Duże zadowolenie i nadzieje związane z Brittany Denson

Od początku sezonu podstawowymi środkowymi PTS Lidera Pruszków były Aleksandra Chomać i Martyna Koc. Włodarze podwarszawskiego klubu przyszli jednak temu duetowi z pomocą, a do klubu sprowadzono Amerykankę Brittany Denson. Z nowym nabytkiem w ekipie dowodzonej przez Arkadiusza Konieckiego wiązane są olbrzymie nadzieje, które porównywalne jest z poziomem zadowolenia z samego sprowadzenia jej do klubu.

- Denson bardzo dobrze prezentowała się w poprzednim sezonie. Na pewno jest to dla nas wzmocnienie. Jest to gracz, który gra odważnie i agresywnie. Uważam, że będzie to duże wzmocnienie pod koszem dla naszego zespołu - mówiła jeszcze przed meczem w Rybniku Aleksandra Chomać, podstawowa środkowa PTS Lider Pruszków.

Brittany Denson do Pruszkowa sprowadzono w jasnym celu, którym jest pomoc w rywalizacji podkoszowej dla Chomać i Martyny Koc. Po dwóch treningach z drużyną amerykańska środkowa zadebiutowała w swojej nowej drużynie podczas meczu przeciwko UTEX ROW. W Rybniku zawodniczka zza oceanu już dała namiastkę tego, jak wielkim wzmocnieniem będzie dla swojego nowego pracodawcy. W ciągu 24 minut spędzonych na parkiecie, zaliczyła 8 punktów, 6 zbiórek, 5 przechwytów i 4 bloki.

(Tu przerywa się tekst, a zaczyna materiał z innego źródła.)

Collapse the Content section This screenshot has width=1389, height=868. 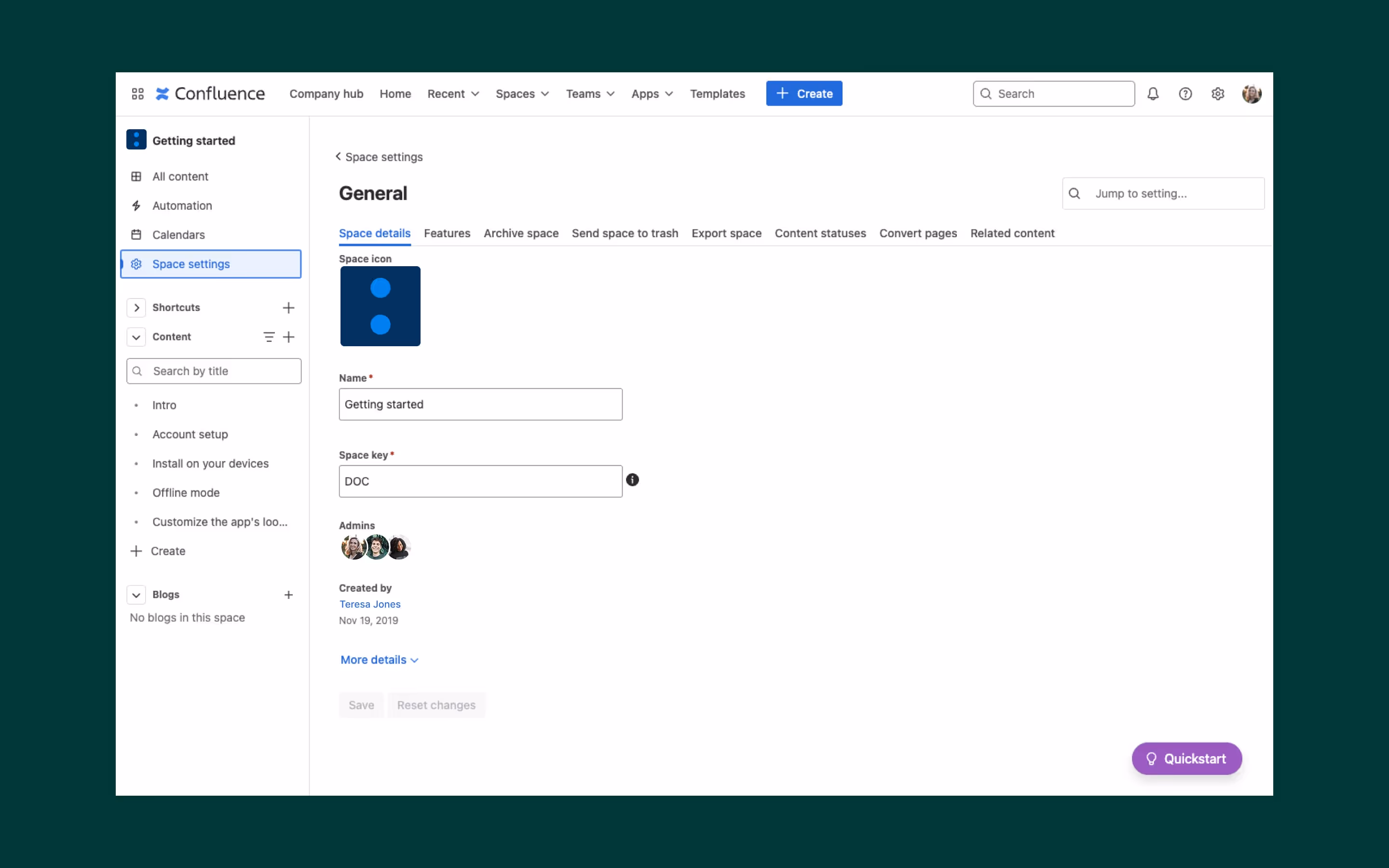(x=136, y=337)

Brittanz Denson już w Rybniku pokazała swoją przebojowość, dynamikę i wolę walki

- Bardzo cieszę się z faktu, że mamy nową zawodniczkę w drużynie. Mam też nadzieję, że szybko wkomponuje się w nasz zespół. Już w Rybniku pokazała, że dobrze gra. Gdy odnajdzie się i pozna dokładnie nasze zagrywki z pewnością będzie grała jeszcze lepiej - komentuje Martyna Koc, dla której sprowadzenie Denson również oznacza więcej okazji do odpoczynku podczas meczów.

Dwie środkowe to nie jedyne zadowolone osoby w pruszkowskim zespole po sprowadzeniu Denson. - Pozyskaliśmy, moim zdaniem, dobrą zawodniczkę, która jest dopiero po dwóch treningach z naszym zespołem. Widać było jeszcze małe zrozumienie. Według mnie zdoła się jednak bardzo szybko wkomponować w drużynę - ocenia Arkadiusz Koniecki, szkoleniowiec Lidera. - Uważam, że będzie bardzo pomocnym dla nas graczem. Zwłaszcza wtedy, kiedy Ola Chomać musi mieć zmiennika, to wtedy wydaje się, że ona będzie miała pełne pole do popisu. Z pewnością będzie silnym punktem zespołu.

Przed pruszkowską publicznością Denson po raz pierwszy zaprezentuje się w najbliższą sobotę, kiedy to w ramach 7. kolejki Ford Germaz Ekstraklasy PTS Lider Pruszków zmierzy się z beniaminkiem rozgrywek Widzewem Łódź.